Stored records
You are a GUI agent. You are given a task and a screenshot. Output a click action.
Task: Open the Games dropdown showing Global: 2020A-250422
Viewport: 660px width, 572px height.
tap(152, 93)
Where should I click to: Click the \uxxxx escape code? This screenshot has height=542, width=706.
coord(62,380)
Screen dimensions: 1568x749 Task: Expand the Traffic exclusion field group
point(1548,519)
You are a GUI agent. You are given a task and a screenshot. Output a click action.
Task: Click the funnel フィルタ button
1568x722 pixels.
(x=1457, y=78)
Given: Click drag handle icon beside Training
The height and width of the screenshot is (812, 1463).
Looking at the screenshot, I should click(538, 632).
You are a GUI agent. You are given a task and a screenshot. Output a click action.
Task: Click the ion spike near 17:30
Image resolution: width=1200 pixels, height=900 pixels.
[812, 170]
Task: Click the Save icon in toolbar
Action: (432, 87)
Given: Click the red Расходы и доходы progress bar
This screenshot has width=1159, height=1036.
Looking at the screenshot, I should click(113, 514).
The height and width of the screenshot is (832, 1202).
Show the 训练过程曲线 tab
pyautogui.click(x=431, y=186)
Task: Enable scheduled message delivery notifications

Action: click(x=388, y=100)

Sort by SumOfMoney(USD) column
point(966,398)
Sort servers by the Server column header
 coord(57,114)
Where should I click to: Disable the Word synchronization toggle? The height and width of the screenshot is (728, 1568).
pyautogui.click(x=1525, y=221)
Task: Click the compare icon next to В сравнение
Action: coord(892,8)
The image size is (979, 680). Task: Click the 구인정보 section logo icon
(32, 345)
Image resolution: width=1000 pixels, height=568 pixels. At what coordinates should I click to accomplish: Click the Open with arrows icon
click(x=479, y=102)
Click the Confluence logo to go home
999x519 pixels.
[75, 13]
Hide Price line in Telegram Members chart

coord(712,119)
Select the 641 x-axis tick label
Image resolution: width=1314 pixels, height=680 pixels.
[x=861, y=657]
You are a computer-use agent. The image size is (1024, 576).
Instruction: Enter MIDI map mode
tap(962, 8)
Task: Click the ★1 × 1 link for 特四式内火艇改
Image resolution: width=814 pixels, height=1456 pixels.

_What this task involves_: Could you copy out all of the records above exactly?

_Reply_:
You are a GUI agent. You are given a task and a screenshot. Output a click action.
Task: Open the Games dropdown showing Global: 2020A-250422
Viewport: 660px width, 572px height.
tap(152, 93)
Where should I click to: Click the \uxxxx escape code? This screenshot has height=542, width=706.
coord(62,380)
Screen dimensions: 1568x749 Task: Expand the Traffic exclusion field group
point(1548,519)
You are a GUI agent. You are given a task and a screenshot. Output a click action.
Task: Click the funnel フィルタ button
1568x722 pixels.
(x=1457, y=78)
Given: Click drag handle icon beside Training
The height and width of the screenshot is (812, 1463).
Looking at the screenshot, I should click(538, 632).
You are a GUI agent. You are given a task and a screenshot. Output a click action.
Task: Click the ion spike near 17:30
Image resolution: width=1200 pixels, height=900 pixels.
[812, 170]
Task: Click the Save icon in toolbar
Action: (432, 87)
Given: Click the red Расходы и доходы progress bar
This screenshot has width=1159, height=1036.
Looking at the screenshot, I should click(113, 514).
The height and width of the screenshot is (832, 1202).
Show the 训练过程曲线 tab
pyautogui.click(x=431, y=186)
Task: Enable scheduled message delivery notifications

Action: click(x=388, y=100)

Sort by SumOfMoney(USD) column
point(966,398)
Sort servers by the Server column header
 coord(57,114)
Where should I click to: Disable the Word synchronization toggle? The height and width of the screenshot is (728, 1568).
pyautogui.click(x=1525, y=221)
Task: Click the compare icon next to В сравнение
Action: coord(892,8)
The image size is (979, 680). Task: Click the 구인정보 section logo icon
(32, 345)
Image resolution: width=1000 pixels, height=568 pixels. At what coordinates should I click to accomplish: Click the Open with arrows icon
click(x=479, y=102)
Click the Confluence logo to go home
999x519 pixels.
[75, 13]
Hide Price line in Telegram Members chart

coord(712,119)
Select the 641 x-axis tick label
Image resolution: width=1314 pixels, height=680 pixels.
[x=861, y=657]
You are a computer-use agent. The image size is (1024, 576).
Instruction: Enter MIDI map mode
tap(962, 8)
Task: Click the ★1 × 1 link for 特四式内火艇改
Image resolution: width=814 pixels, height=1456 pixels.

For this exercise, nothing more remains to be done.